> **Exercise description**
Every line from the one containing "This screenshot has height=675, width=1450." to the one containing "Close the dragon" in the records below, both included, must be set down exactly, and no other line.

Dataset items
####################

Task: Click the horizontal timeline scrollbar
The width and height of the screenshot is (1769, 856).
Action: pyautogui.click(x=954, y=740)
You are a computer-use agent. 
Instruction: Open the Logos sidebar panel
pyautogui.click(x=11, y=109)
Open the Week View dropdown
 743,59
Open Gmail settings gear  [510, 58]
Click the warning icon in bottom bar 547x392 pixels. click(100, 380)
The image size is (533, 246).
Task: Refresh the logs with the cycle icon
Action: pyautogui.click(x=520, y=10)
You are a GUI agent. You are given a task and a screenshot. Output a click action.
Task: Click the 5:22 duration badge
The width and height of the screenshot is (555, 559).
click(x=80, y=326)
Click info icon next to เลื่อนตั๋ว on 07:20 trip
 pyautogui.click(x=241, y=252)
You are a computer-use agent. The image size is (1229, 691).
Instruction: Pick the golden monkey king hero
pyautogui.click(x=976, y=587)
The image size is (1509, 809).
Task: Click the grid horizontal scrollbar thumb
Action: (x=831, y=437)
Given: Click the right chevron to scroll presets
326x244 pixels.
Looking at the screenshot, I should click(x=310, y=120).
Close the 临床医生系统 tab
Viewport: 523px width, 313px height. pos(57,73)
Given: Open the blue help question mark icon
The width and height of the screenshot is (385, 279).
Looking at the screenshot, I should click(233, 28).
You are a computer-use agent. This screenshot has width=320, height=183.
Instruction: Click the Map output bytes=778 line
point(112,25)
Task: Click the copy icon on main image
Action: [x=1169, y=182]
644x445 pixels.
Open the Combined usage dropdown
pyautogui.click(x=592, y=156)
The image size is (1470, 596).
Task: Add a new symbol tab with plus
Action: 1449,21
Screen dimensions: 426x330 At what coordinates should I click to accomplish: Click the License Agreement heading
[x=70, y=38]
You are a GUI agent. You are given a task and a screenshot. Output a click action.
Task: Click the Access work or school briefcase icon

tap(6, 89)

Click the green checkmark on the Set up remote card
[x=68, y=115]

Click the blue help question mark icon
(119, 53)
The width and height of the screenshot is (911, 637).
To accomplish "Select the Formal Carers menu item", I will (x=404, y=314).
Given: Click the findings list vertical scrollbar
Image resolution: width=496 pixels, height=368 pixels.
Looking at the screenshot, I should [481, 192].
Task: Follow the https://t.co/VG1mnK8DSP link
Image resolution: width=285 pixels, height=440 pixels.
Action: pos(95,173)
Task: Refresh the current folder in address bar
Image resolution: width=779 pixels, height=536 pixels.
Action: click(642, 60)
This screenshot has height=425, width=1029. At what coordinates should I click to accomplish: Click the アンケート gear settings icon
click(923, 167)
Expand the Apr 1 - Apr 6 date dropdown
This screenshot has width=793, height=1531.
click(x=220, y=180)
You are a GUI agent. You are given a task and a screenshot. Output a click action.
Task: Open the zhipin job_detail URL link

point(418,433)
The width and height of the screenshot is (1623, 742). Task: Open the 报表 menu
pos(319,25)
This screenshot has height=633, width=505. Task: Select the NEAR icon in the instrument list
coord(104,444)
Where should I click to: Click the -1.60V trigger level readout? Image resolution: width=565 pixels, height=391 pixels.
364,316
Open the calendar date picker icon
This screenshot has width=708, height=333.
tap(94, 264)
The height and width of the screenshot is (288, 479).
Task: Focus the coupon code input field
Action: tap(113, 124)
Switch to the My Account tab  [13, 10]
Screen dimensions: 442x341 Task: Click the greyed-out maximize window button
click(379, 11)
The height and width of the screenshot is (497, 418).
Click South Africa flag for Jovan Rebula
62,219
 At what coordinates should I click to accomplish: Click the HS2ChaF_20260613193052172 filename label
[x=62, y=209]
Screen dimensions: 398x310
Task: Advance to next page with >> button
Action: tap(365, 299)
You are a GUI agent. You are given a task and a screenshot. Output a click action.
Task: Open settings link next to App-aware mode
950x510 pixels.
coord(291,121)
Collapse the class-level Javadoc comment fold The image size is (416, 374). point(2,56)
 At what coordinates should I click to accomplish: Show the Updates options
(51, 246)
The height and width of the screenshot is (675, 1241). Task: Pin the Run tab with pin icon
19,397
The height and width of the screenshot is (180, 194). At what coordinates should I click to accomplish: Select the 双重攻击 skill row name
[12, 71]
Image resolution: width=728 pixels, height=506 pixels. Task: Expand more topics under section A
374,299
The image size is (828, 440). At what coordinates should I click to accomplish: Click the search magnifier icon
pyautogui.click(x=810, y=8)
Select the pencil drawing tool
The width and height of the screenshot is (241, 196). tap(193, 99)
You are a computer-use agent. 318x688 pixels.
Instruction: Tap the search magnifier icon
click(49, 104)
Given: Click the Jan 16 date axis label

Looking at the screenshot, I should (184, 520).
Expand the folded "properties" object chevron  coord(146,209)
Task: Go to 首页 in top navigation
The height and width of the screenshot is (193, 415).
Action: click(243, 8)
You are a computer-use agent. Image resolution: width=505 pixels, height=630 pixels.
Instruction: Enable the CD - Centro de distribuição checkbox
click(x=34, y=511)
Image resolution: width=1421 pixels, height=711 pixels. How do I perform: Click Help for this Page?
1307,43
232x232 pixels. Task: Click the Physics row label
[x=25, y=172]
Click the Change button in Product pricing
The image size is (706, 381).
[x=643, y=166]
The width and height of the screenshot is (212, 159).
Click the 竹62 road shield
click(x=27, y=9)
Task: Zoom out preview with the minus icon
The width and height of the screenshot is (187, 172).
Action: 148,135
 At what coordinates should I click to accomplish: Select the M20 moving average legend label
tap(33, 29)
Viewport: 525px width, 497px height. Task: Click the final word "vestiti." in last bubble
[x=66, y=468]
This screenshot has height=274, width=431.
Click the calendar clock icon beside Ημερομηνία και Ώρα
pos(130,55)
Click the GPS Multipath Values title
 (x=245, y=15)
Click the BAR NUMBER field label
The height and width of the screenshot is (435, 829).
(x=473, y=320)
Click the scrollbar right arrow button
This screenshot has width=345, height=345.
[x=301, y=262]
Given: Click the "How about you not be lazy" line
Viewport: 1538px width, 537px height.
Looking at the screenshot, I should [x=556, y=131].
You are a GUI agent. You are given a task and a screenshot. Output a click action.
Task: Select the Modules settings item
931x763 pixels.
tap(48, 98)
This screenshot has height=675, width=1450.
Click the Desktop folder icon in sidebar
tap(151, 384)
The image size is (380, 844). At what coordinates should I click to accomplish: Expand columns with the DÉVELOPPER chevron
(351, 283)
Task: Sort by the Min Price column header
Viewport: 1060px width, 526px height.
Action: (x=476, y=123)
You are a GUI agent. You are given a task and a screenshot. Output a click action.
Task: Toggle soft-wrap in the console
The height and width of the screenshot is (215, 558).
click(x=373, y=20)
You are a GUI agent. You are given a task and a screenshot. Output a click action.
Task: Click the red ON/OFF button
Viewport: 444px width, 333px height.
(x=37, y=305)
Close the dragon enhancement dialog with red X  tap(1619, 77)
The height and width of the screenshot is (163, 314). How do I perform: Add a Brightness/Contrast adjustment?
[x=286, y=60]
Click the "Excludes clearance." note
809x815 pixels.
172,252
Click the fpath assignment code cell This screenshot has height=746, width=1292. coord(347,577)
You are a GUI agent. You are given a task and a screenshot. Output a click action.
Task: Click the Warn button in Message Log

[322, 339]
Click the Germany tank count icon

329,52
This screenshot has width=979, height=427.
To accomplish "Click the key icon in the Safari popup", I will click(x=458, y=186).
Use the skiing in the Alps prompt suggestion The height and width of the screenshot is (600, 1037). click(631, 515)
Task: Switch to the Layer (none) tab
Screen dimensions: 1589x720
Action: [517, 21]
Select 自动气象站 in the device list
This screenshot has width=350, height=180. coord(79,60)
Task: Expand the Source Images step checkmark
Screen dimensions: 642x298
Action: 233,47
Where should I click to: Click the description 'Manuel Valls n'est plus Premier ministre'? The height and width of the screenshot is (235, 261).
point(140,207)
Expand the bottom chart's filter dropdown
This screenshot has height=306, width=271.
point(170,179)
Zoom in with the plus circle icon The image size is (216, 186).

####################

> **Response area**
This screenshot has height=675, width=1450.
Click the Desktop folder icon in sidebar
tap(151, 384)
The image size is (380, 844). At what coordinates should I click to accomplish: Expand columns with the DÉVELOPPER chevron
(351, 283)
Task: Sort by the Min Price column header
Viewport: 1060px width, 526px height.
Action: (x=476, y=123)
You are a GUI agent. You are given a task and a screenshot. Output a click action.
Task: Toggle soft-wrap in the console
The height and width of the screenshot is (215, 558).
click(x=373, y=20)
You are a GUI agent. You are given a task and a screenshot. Output a click action.
Task: Click the red ON/OFF button
Viewport: 444px width, 333px height.
(x=37, y=305)
Close the dragon enhancement dialog with red X  tap(1619, 77)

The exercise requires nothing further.